The house turned into thunder. Bullets chewed through walls, dust sheeted down in a gray curtain. Warden ducked behind the doorframe and fired back in measured bursts. Hex and Rex leaned out opposite windows, trading lead with movement at the tree line.

I pressed to the plaster, heartbeat a hammer, eyes hunting for any flash of metal. A glint caught the sun off a scope and my finger squeezed the trigger.

“Ridge, two o’clock!” I called. My shot sent a spray of dirt where the shooter had been and he ducked.

Rex reloaded with a curse. “Two shooters—maybe three!”

“Four,” Warden said, voice steady as ever, punching another burst into the scrub.

Another slug screamed past, tearing the sleeve of Hex’s jacket. He barked a laugh, raw and wild. “Shit shots.”

“Keep laughing and you’ll be a dead one,” I snapped, hauling him down as another spray bored into the stud where his head had been.

For a few minutes the world narrowed to the drum of gunfire, the sharp report of our returns, the ragged breathing of the men I’d chosen to bleed with. We moved like muscle memory—angles, return fire, cover, reposition.

And then just like that it stopped.

The desert came back, empty and stupid and indifferent. Metal ticked and cooled. My ears rang. Warden eased up first, scanning. Nothing. The ragged horizon. Then, far off, a thin column of dust where a truck fled across the flats.

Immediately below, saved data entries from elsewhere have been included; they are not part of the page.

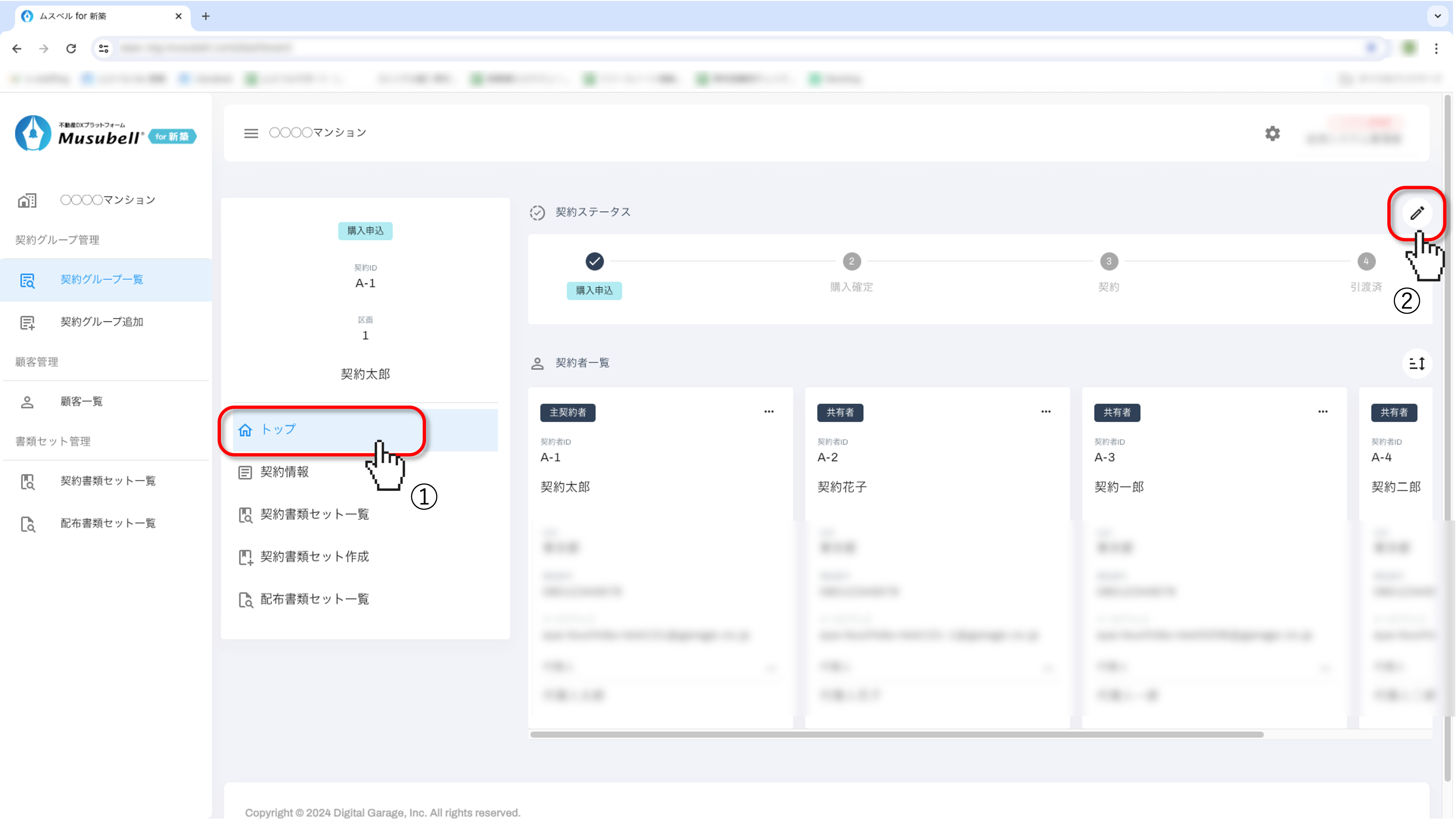Open the settings gear icon in header
The width and height of the screenshot is (1456, 819).
point(1272,133)

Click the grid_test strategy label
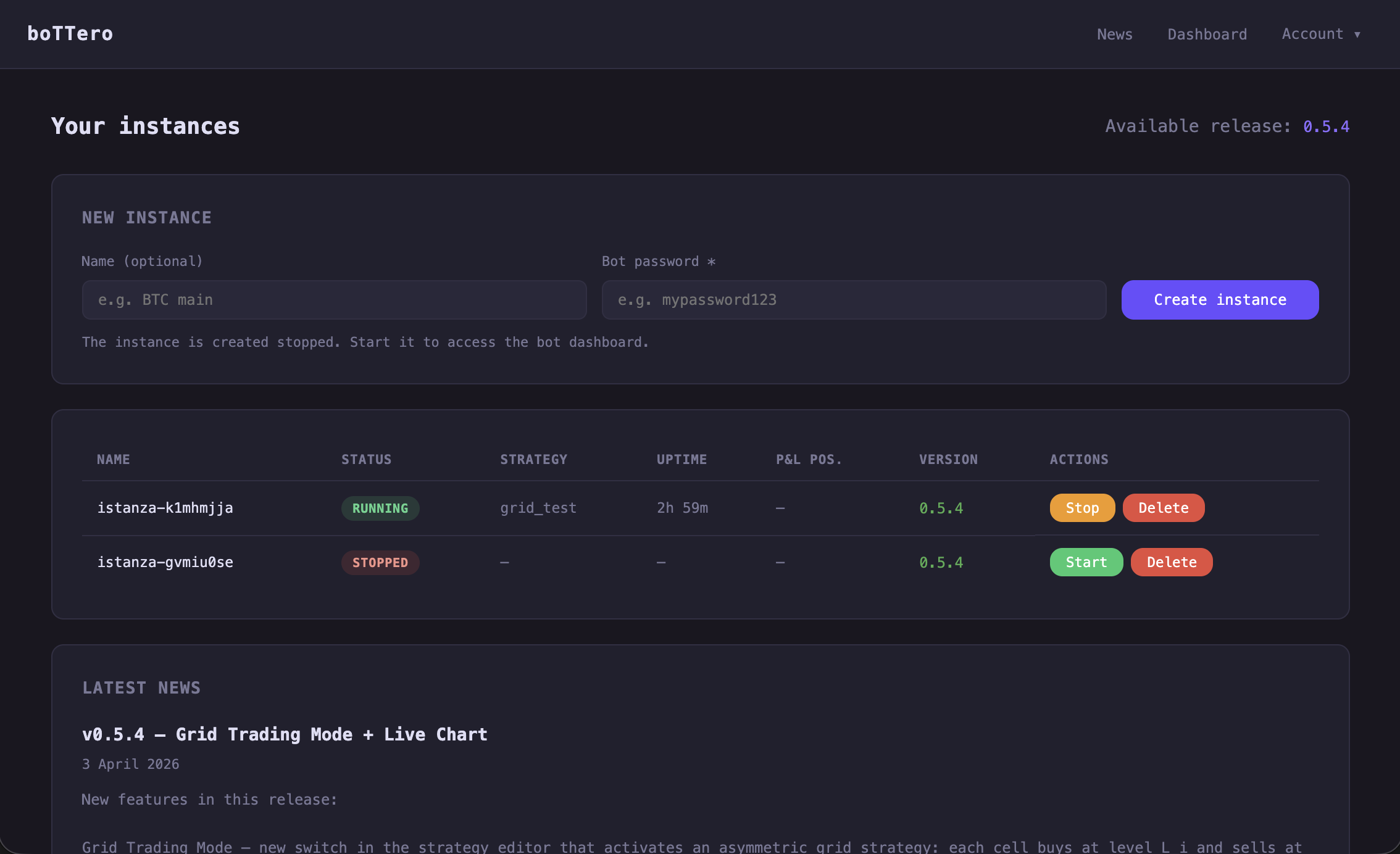coord(538,508)
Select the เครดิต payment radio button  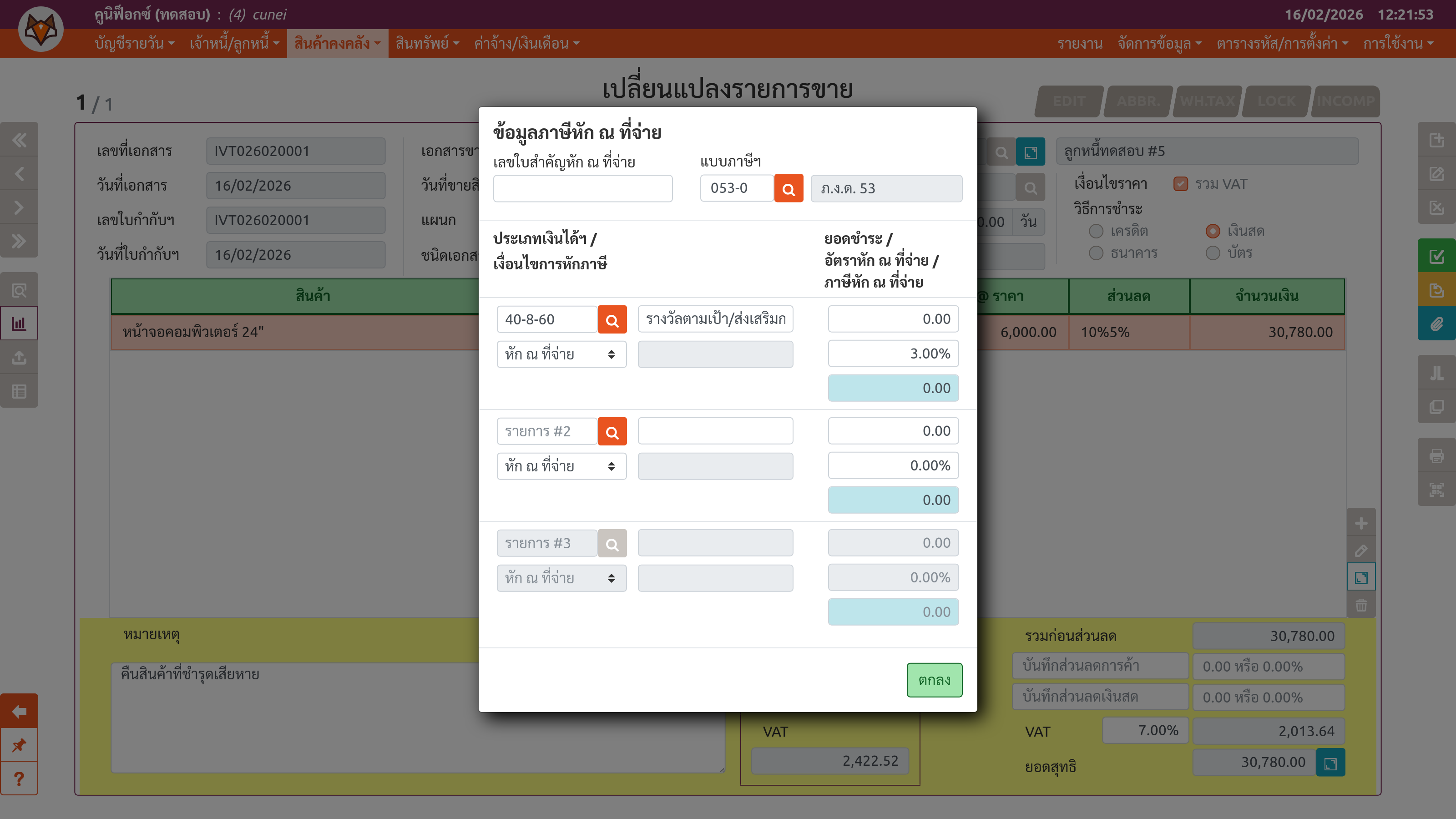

“Cowards,” Rex muttered, wiping at the fresh cut on his cheek.

“They weren’t here to win a fight,” I said. It wasn’t a question. The certainty coiled through my bones. “They were here to make sure we knew they could reach us.”

Hex spat in the dirt and tapped the side of his pistol with a grin. “Message received. And delivered.”

I didn’t grin. Couldn’t.

This wasn’t random. Whoever knew Wren was alive, and under our roof. They wanted to let us know we couldn’t keep her safe, that they’d kill us before they spared her.

My hands tightened on my gun until my knuckles hurt.

Let them try.

I would bury every last one of them before I let anyone lay a hand on her.

Warden moved in, already thinking three steps ahead.

“We pull the perimeter tighter. Rotate watches. No lone riders. Split up the checks on the ridgeline. Run plates on anything that’s been in the area in the last week.

” His voice had the clean bite of orders given when the atmosphere went from bad to dangerous.

I looked at the twins. They nodded like they’d signed up for blood, but the worry was raw under it. This hit different when it wasn’t someone else’s fight. This was Wren. That note pulsed under my skin like a second heartbeat.

We left the house that way, guns low, minds higher, the sun burning the world to a flat glare. The ride back to the clubhouse had a different feel; the bikes sounded meaner, like they knew the score. Dust in my mouth tasted like warning.

Whoever had slid that note across my seat had lit the match. Now the fire was on us. And I meant to make sure whoever struck first paid in blood.